My first thought was that some kind of stoning or medieval mobbing was going on. Then I realized that the people standing around were simply watching something. I pushed through them, heedless of the dirty looks I got, until I stood in the front row of the onlookers. What I found brought me to a halt.
Lissa and Dimitri sat side by side on a bench while three Moroi and--yikes--Hans sat opposite them. Guardians stood scattered around them, tense and ready to jump in if things went bad, apparently. Before I even heard a word, I knew exactly what was going on. This was an interrogation, an investigation to determine what Dimitri was exactly.

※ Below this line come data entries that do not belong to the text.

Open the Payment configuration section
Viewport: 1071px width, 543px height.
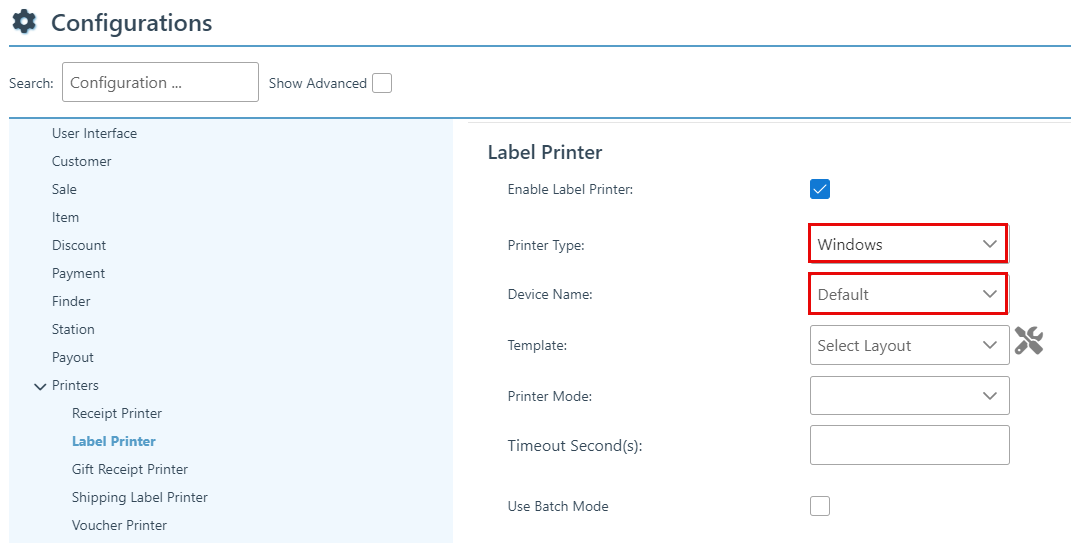click(78, 273)
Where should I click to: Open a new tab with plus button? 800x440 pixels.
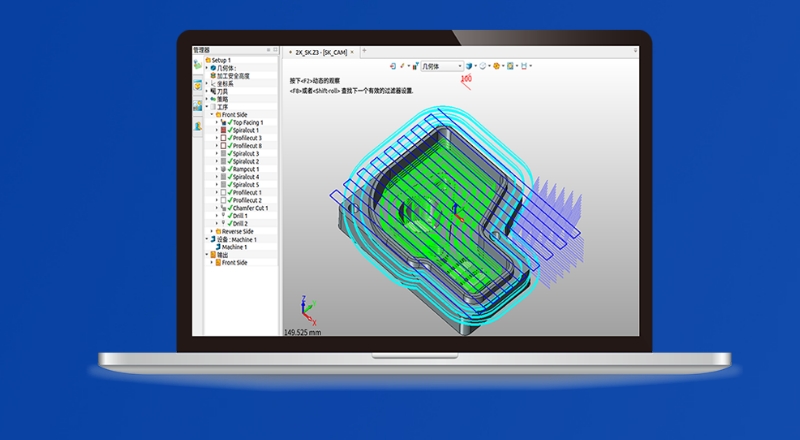point(364,50)
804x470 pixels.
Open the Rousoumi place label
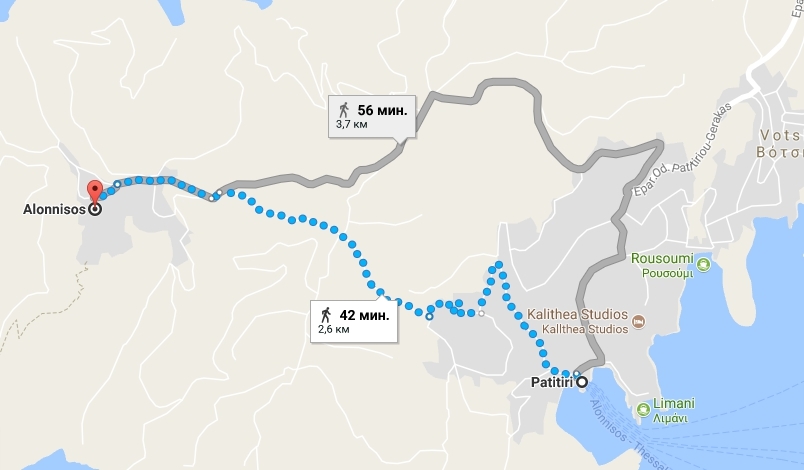pyautogui.click(x=661, y=265)
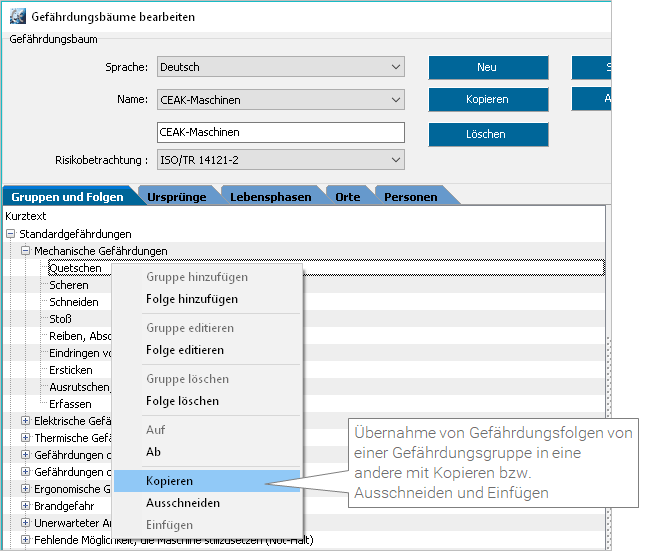Select Folge löschen in context menu
The image size is (647, 551).
(182, 401)
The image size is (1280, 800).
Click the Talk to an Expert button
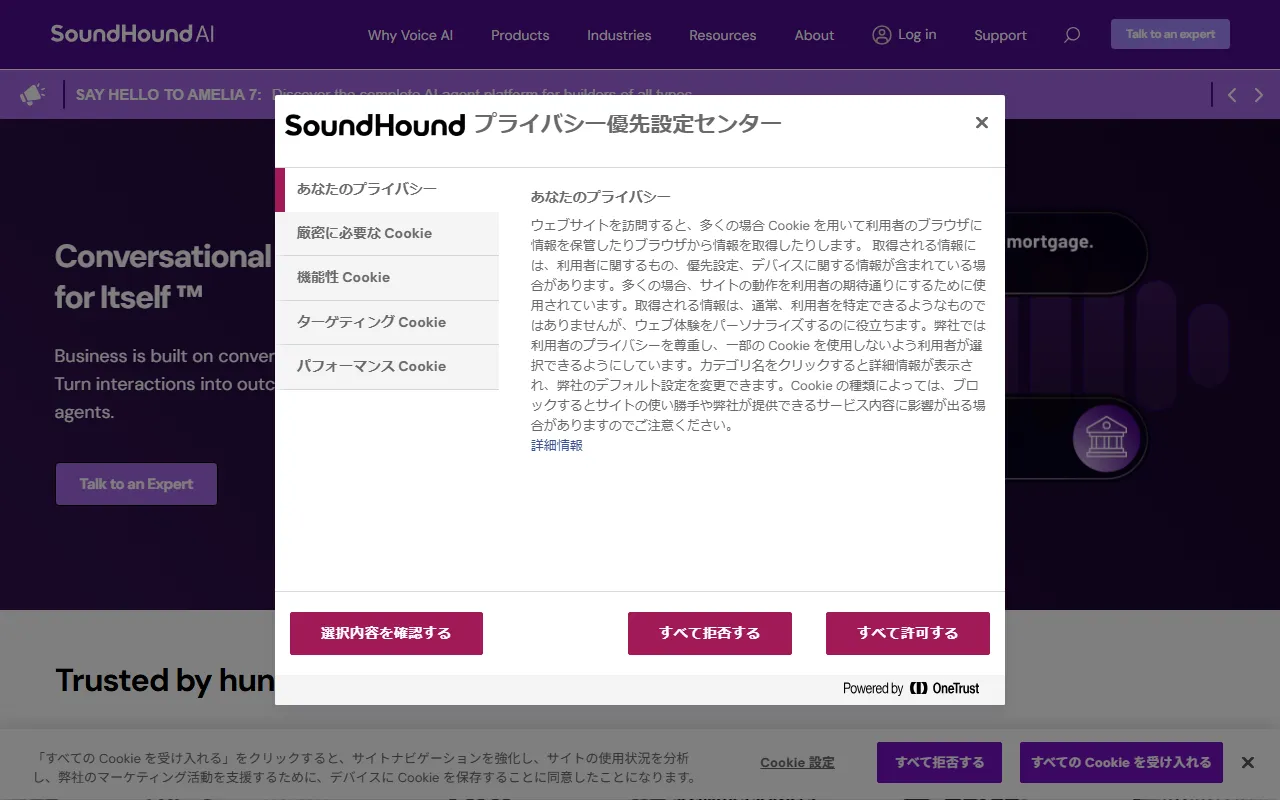(136, 483)
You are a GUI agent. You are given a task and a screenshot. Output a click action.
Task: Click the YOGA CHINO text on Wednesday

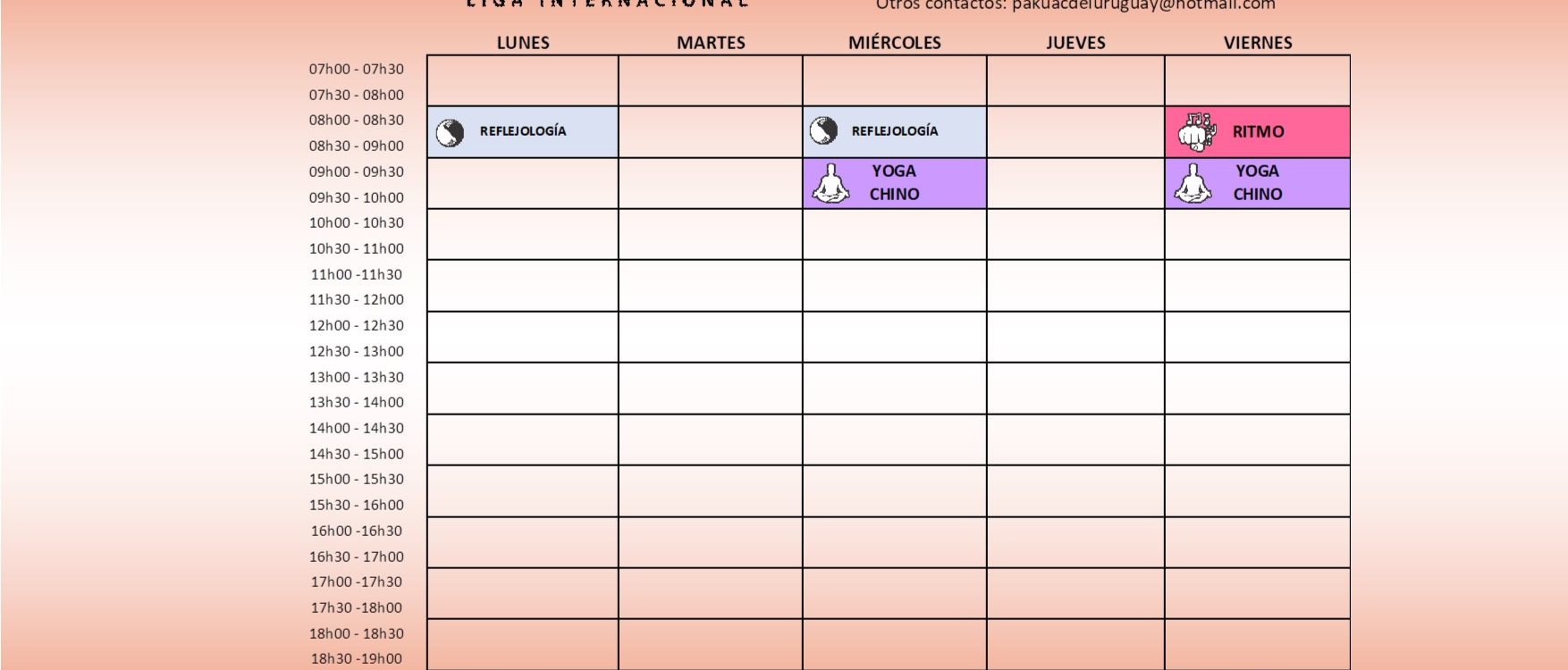(x=894, y=182)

Under most circumstances, this would be a weird place for a formal investigation. It was, ironically, one of the courtyards Eddie and I had worked on, the one that stood in the shadow of the statue of the young queen. The Court's church stood nearby. This grassy area wasn't exactly holy ground, but it was close enough to the church that people could run to it in an emergency. Crucifixes didn't hurt Strigoi, but they couldn't cross over into a church, mosque, or any other sacred place. Between that and the morning sun, this was probably as safe a location and time as officials could muster up to question Dimitri.
I recognized one of the Moroi questioners, Reece Tarus. He was related to Adrian on his mom's side but had also spoken in favor of the age decree. So I took an instant dislike to him, particularly considering the haughty tone he used toward Dimitri.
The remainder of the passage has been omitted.